:: Extract ::

Woman Pregnant After Husband’s Death Says Starting Family Was Their Dream

  • Mariah Smith’s husband, Chris, died shortly after they were married, when she was 24.
  • They’d discussed having children even if Chris didn’t survive cancer.
  • This is Smith’s story, as told to Kelly Burch.

This as-told-to essay is based on a conversation with Mariah Smith. It has been edited for length and clarity.

When I was 20, I was with my boyfriend, Chris, at his lake house. We’d been working hard to open camp, and it was time to relax on a sunset boat ride. As we walked down the dock, Chris asked me to pose for a picture. He wasn’t the picture-taking type of guy, so I was suspicious. When he got down on one knee, I thought he would toss me into the water; Chris was a goofball, so that’s just the sort of thing he might tease me with. But when I realized Chris was proposing, everything stopped. I immediately said yes, and we spent the rest of the weekend basking in the bliss of our love.

When we got married at the same camp four years later, a lot had changed. Chris had been diagnosed with sinus cancer, which had spread to his brain and spinal cord. But despite that, the wedding was the best day of my life, complete with s’more bars and bonfires.

This year I’ll return to the camp with my newborn daughter but without Chris.

Chris died from cancer in February 2021. He was only 27, and I was 24. Before he passed, I promised him I’d chase our dream of having kids. This spring, just over two years after Chris’ death, our daughter will be born.

At first we weren’t planning on me having kids without him

Chris had beat cancer as a child, so when he was diagnosed again in his early 20s he was optimistic. He was also informed. He refused to start treatment until he had banked sperm. If chemotherapy left him infertile, we wanted to know we could have the family we dreamed of. It was a must for us to share a family.

We learned quickly after Chris’ diagnosis that his cancer had spread to his brain and spinal cord. Still, there were moments of hope during his three-year treatment, including a period right before our wedding when the tumors were shrinking.

One day we were out to dinner and Chris asked if I would still use the sperm if he didn’t make it. We still thought he would survive at that point, but I immediately said yes. He didn’t want to pressure me, but I knew he wouldn’t ask if it wasn’t what he wanted. And I wanted it too. After that, Chris took legal steps to make sure I’d be able to use his sperm if he died.

When Chris died, our future family gave me hope

Becoming a widow at 24 was just as awful as it sounds. But I had something to hang on to: the promise of having Chris’ child. It kept me going, taking care of myself and working towards the future. It breathed life into my heart and soul.

I knew I still had that piece of him. I had the option to have our own family, even though it’d look very different than I’d anticipated. I could keep him alive in this way for our family and friends.

I don’t like the word “heal,” because losing the love of your life is never something you can heal from. But during the first summer without Chris, I made myself as healthy and whole as possible. I knew that if I was well, our chances of conception were higher. Still, getting pregnant was difficult. I did one IUI and three rounds of IVF and suffered a miscarriage before I became pregnant with our daughter.

I’ll make sure our daughter knows Chris

Our baby is due this spring. My mom and Chris’ mom will be in the delivery room. I’ve been preparing myself for meeting my daughter my entire pregnancy. It will be a moment of immense joy and sadness. Knowing that Chris won’t be there to hold her and meet her with me will bring a new kind of grief.

In Chris’ last moments, I talked to him about our future children. I said I would still have those babies and tell them everything about him. They would know how special he was and how hard he fought to be here. They would learn to recognize pictures of Daddy and would know how excited he was at the thought of them.

Chris and I had plenty of conversations about how we would parent, and I feel prepared to do what he would have wanted. Plus, I’m surrounded by our friends and family. This would be a much scarier journey if I didn’t have that love and support from that piece of him. I’ve been through a lot and still have a great challenge ahead: doing my absolute best to make sure my children know Chris, without ever being able to know him.

:::
:: Provided information ::

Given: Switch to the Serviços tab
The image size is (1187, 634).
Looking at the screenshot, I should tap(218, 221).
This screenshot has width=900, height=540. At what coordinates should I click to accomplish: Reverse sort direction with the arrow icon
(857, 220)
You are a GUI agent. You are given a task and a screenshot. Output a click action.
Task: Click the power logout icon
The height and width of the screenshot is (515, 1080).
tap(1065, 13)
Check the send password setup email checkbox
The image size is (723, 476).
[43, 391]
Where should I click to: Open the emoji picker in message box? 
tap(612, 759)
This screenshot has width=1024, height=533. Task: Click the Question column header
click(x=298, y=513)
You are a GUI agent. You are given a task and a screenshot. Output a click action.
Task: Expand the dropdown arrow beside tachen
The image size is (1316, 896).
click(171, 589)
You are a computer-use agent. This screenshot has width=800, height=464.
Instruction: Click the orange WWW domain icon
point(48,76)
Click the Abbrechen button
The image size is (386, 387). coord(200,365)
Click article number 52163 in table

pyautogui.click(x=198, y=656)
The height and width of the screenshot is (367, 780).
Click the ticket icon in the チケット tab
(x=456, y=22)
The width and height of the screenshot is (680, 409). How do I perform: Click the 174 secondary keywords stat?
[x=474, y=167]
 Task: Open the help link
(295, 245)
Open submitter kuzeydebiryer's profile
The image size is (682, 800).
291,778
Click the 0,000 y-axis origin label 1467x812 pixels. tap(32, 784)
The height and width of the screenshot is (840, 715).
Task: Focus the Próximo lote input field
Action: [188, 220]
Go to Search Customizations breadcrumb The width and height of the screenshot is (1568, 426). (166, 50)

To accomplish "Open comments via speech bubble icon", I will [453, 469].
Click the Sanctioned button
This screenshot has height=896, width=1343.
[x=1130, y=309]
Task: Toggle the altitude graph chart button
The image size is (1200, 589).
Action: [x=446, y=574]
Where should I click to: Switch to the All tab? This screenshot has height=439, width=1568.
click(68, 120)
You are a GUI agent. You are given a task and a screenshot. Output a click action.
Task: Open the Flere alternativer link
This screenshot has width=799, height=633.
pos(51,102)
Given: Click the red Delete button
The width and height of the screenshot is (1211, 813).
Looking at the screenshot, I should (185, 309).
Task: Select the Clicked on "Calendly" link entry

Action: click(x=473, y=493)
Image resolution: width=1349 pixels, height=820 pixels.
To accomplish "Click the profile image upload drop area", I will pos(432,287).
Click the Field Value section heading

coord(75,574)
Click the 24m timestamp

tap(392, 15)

:::

#### [Exercise set]
1. In the essay about Mariah Smith, transcribe the passage starting with "Woman Pregnant After" and going on through "length and clarity.".
2. Based on the essay about Mariah Smith, say whether each statement agrees with the text. Answer yes or no, and quote the words that decide it.
(a) Mariah was 20 when Chris proposed to her.
(b) Chris started cancer treatment before banking sperm.
(c) Mariah became pregnant with her daughter after a single round of IVF.

#### [Results by task]
1.
Woman Pregnant After Husband’s Death Says Starting Family Was Their Dream

  • Mariah Smith’s husband, Chris, died shortly after they were married, when she was 24.
  • They’d discussed having children even if Chris didn’t survive cancer.
  • This is Smith’s story, as told to Kelly Burch.

This as-told-to essay is based on a conversation with Mariah Smith. It has been edited for length and clarity.

2.
(a) Yes: "When I was 20, I was with my boyfriend, Chris, at his lake house."
(b) No: "He refused to start treatment until he had banked sperm."
(c) No: "I did one IUI and three rounds of IVF and suffered a miscarriage before I became pregnant with our daughter."